Monique Baumann: In meiner Arbeit betreibe ich auch eine Art von Recycling, man könnte es eine Wiederverwertung von Glamour nennen. Ich sammle viele unterschiedliche Zeitschriften, Kartons, ganz unterschiedliche Materialien, denn ich finde es interessant Kunst aus etwas entstehen zu lassen, das einem bereits umgibt und hinter dem eine Geschichte steht. Ohne das funktioniert es nicht. Die Hauptsache ist das im Ergebnis Energie steckt, das es eine Art des Rock n Roll ist (lacht). Ich recycle für meine Werke seit 10, 15 Jahren Materialien, also bereits zu einer Zeit, als das Thema Nachhaltigkeit nicht wirklich jemanden interessiert hat.
Francesco, was reizt dich und deine Kollegen von NM3 an der Arbeit mit kalten, glänzenden Materialien wie Edelstahl?
Francesco Zorzi: Die Präzision, die man bei der Arbeit mit diesem Material erreichen kann.
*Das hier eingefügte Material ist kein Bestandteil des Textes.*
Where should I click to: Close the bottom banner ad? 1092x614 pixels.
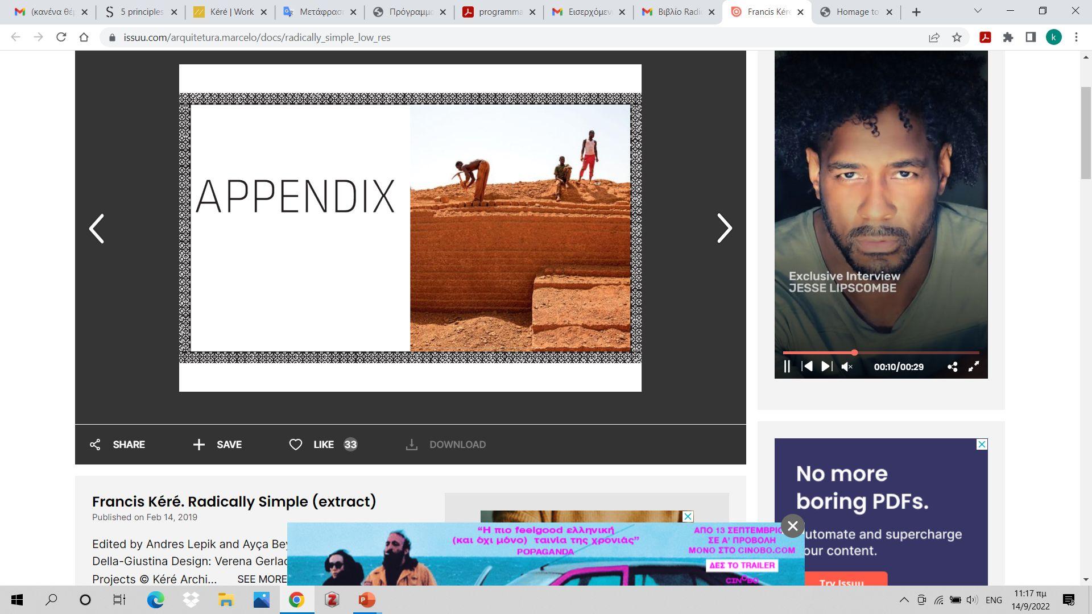(x=792, y=526)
Wir arbeiten gerne mit historischen Referenzen und Edelstahl gehört zu den kühnen Traditionen der Moderne, der Architektur und des Produktdesigns. Unsere Produkte erreichen ein solches Level, dass sie in jedem Raum funktionieren können.
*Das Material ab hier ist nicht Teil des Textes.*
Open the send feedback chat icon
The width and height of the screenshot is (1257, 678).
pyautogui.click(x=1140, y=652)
Was war euch für die Konzeption eurer Ausstellungsfläche im Laufen Showroom in Mailand wichtig?
Monique Baumann: Die Idee war unter anderem zu zeigen, wie es in meinem Studio aussieht, wenn ich arbeite. Daher habe ich von der Farbe des Bodens bis in die Proportionen alle Details für die Schau in Mailand ausgesucht. Mein Studio ist ein organisiertes Chaos – die Ausstellung im Showroom war natürlich viel aufgeräumter, aber ich denke die Idee konnte ich vermitteln. Ich habe in Mailand dann noch einiges improvisiert, wie die Verläufe mit Klebeband auf dem Boden, das würde ich in meinem Studio auch so machen. Es ging mir darum einen Raum zu schaffen, in dem die Leute hineinkommen und den Eindruck bekommen, sie könnten Teil des Ganzen sein.
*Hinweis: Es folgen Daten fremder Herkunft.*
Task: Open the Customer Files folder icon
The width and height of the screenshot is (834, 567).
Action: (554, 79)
Francesco Zorzi: Matteo Fiorini vom Studio Lys und Studio Achermann hat die Installation entworfen und Oliver Helbig hat unsere Produkte in prächtigen Mailänder Eingangshallen fotografiert, wie vor Marmorwänden. Die Idee hat uns sehr gut gefallen, weil die Marmoroberflächen irgendwie mit unseren Werken zusammenhängen.
Die Installation von Studio Lys für den Showroom von Laufen in Mailand trug den Titel "How dare you" (Wie kannst du es wagen), was eine provokative Frage ist. Inwieweit greift ihr diese Haltung in eurer Arbeit auf?
Monique Baumann: Der Titel wurde zu einem späteren Zeitpunkt festgelegt, daher haben wir unsere Arbeiten nicht darauf ausgerichtet. Ich denke aber er beschreibt ideal die Tatsache, dass sich Laufen mit unseren Arbeiten zugunsten der Experimentierfreude von einer klassischen Produktion gelöst hat. Laufen traut sich in der Gestaltung von Sanitärkeramik und Badmöbeln neue Wege zu gehen, statt auf eine klassische Formgebung zu setzen. Das ist ein mutiger Schritt.